Set up Visual Studio Code¶
This page describes how to set up Visual Studio Code (vscode) for remote container development in a SKA Software docker container.
The instructions below assume that you have already followed the instructions for setting up your development environment, using the Docker approach on the Set up your development environment page.
The remote container development workflow that we introduced in the Set up your development environment is not uncommon, and is now supported by some IDEs. The SKA-Low-MCCS repository is already set up for remote container development in Visual Studio Code (“vscode”), and it is recommended that you use vscode to develop.
The following instructions simply integrate our remote container development workflow into the vscode IDE, so that, for example, the vscode IDE terminal runs inside a Docker container.

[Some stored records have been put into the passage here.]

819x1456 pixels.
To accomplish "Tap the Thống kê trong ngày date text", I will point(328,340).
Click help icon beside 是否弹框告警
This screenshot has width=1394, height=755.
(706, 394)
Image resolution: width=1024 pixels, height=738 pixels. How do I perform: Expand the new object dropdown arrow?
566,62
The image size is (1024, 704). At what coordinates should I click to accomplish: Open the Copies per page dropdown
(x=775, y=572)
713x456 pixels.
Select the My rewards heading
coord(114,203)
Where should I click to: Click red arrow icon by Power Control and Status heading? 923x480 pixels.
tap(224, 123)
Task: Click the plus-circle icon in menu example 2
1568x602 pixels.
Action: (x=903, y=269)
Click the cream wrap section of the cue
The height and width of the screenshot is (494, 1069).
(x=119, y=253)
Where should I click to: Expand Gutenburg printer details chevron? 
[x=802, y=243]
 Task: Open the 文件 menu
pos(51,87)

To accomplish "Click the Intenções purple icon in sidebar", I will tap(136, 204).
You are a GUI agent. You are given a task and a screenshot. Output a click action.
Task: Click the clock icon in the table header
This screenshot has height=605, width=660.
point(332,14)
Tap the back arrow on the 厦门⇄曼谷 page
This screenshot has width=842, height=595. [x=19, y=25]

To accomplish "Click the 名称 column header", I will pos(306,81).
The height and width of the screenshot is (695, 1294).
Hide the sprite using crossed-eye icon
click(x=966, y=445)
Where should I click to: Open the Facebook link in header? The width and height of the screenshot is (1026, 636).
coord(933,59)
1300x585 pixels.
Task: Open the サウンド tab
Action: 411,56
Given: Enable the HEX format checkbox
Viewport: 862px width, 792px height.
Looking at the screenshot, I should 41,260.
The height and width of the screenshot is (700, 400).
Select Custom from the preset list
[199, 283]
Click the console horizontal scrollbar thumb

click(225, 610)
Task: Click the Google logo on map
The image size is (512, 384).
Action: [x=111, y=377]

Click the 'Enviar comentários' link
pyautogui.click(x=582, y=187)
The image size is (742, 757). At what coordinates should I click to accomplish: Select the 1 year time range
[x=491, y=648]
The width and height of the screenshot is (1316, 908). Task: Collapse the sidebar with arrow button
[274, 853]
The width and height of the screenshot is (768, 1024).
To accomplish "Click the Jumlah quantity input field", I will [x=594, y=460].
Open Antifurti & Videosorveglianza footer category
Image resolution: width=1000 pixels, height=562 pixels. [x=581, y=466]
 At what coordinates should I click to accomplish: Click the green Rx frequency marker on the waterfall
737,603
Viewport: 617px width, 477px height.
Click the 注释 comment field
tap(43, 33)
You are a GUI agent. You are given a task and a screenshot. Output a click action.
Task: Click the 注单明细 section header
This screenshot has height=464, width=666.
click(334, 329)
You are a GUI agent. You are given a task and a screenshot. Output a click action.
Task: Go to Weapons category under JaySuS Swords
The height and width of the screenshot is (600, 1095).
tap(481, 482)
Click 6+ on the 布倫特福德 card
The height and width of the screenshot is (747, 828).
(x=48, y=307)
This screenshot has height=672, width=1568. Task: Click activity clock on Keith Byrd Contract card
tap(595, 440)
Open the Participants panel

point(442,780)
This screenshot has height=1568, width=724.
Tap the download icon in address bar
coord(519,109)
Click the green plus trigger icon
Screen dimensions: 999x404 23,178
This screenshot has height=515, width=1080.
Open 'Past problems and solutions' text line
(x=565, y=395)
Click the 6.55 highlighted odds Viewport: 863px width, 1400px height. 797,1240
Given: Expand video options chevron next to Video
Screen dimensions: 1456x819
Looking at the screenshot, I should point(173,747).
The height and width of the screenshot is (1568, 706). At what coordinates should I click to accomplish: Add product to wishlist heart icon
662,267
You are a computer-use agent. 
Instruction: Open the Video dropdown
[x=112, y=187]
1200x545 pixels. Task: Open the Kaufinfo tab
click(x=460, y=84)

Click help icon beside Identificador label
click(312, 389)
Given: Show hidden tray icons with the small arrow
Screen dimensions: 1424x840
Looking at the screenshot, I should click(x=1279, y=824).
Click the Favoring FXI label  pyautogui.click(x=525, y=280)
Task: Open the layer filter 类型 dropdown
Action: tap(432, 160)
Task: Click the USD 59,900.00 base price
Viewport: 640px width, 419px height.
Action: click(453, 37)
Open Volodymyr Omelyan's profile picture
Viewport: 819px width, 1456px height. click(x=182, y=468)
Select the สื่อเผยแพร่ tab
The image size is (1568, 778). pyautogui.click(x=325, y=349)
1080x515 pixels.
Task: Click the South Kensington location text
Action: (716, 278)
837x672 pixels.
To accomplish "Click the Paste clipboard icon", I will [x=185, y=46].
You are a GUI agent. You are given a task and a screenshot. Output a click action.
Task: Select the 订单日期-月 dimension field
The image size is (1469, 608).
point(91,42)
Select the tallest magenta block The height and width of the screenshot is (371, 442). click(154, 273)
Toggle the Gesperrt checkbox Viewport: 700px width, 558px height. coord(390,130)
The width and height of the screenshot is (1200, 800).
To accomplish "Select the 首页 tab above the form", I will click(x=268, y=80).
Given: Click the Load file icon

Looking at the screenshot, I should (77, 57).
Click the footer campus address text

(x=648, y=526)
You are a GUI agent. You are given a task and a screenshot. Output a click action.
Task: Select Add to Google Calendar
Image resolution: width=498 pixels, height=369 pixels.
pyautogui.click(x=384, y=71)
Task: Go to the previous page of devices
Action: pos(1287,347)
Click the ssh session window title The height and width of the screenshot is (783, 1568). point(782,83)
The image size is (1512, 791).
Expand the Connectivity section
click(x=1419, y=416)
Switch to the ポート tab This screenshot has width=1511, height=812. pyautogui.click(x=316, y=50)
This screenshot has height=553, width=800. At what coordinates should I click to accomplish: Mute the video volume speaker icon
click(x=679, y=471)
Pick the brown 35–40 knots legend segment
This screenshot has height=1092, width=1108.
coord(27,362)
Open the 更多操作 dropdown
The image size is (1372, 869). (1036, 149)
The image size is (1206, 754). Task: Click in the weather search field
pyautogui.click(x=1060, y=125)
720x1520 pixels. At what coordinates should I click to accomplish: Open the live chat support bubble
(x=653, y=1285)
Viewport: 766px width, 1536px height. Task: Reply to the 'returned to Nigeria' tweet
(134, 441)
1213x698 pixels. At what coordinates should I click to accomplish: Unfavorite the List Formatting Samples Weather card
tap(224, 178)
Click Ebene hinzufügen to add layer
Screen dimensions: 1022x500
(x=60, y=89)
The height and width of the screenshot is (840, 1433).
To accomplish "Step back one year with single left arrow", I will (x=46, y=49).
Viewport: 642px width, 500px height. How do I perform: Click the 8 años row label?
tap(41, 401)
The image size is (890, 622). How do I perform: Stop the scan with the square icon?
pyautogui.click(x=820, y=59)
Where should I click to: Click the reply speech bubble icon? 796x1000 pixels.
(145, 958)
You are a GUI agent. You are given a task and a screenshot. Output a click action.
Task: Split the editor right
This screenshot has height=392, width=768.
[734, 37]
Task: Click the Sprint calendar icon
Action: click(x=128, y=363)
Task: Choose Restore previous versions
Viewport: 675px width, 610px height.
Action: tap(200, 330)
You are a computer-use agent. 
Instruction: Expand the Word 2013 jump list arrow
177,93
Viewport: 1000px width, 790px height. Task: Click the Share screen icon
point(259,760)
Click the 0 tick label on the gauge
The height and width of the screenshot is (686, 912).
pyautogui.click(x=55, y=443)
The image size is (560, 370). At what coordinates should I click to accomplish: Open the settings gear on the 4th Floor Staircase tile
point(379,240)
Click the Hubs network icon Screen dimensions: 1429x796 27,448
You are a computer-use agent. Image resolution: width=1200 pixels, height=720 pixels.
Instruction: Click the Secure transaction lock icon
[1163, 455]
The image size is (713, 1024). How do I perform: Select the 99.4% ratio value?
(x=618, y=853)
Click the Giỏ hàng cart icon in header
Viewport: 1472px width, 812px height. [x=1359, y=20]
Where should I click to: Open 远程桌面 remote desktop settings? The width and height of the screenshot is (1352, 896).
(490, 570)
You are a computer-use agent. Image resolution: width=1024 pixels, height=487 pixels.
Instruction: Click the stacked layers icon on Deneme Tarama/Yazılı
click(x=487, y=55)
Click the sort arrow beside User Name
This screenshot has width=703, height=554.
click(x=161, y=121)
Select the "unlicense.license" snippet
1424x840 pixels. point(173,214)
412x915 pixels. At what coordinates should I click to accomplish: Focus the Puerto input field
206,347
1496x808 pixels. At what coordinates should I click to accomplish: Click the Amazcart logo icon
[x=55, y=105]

Install vscode on your local machine. (On Ubuntu this is done via the “Ubuntu Software” app.)
Start vscode. Choose “Open folder…” and select the SKA-Low-MCCS repository folder. You should see the contents of our repository open into your sidebar. (If you don’t: there is a column of icons along the left-hand side that controls which sidebar you are seeing. Click on the first one. Now you should set the contents of our repo in the sidebar.)
Click on the “Extensions” sidebar icon (it’s the one that looks like a square jigsaw puzzle.) Search for and install “Remote-Containers”.
Once the extension is installed, you should see a pop-up box telling you that it has detected a
.devcontainersfolder, and asking if you want to reload the repository in a remote container. Choose yes. You’ll see a pop-up message that it is “Starting with Dev Container”.
If you left it too long and the “.devcontainer detected” pop-up disappeared, then <Ctrl-Shift-P> is your friend: it opens a Command Bar from which any VScode command can be searched for and run. Type “Remote” and you will find an option along the lines of “Rebuild and reopen in container”.
The first time you do this, it may take a very long time, because the Docker image has to be downloaded. Once downloaded, the image will be cached, so it will be much faster in future.
If you click on the “Starting with Dev Container” message box, it will show you a terminal where things are happening. Go have a cup of tea.
Visual Studio Code is now running inside your container. Open a bash terminal in vscode (look for the + button amongst the terminal options). The bash prompt will be something like
indicating that you are user “tango” in a docker container named “18a8d6ab7934” (your container name will differ).
Run the tests:
tango@18a8d6ab7934:/workspaces/ska-low-mccs$ tox -e py
The tests run because they are being run inside the Docker container, which contains all the dependencies.
The other sidebar you need to know about is the git sidebar. This sidebar helps you keep track of git status and perform git commands. For example, to make a commit, simply stage the edited files that you want to commit (the “+” button), provide a message in the message box, and hit the commit (tick) button. For more more complex git stuff like stashing, rebasing, etc, it might be possible to do it through the GUI, but you might still find it easier to do it in the terminal.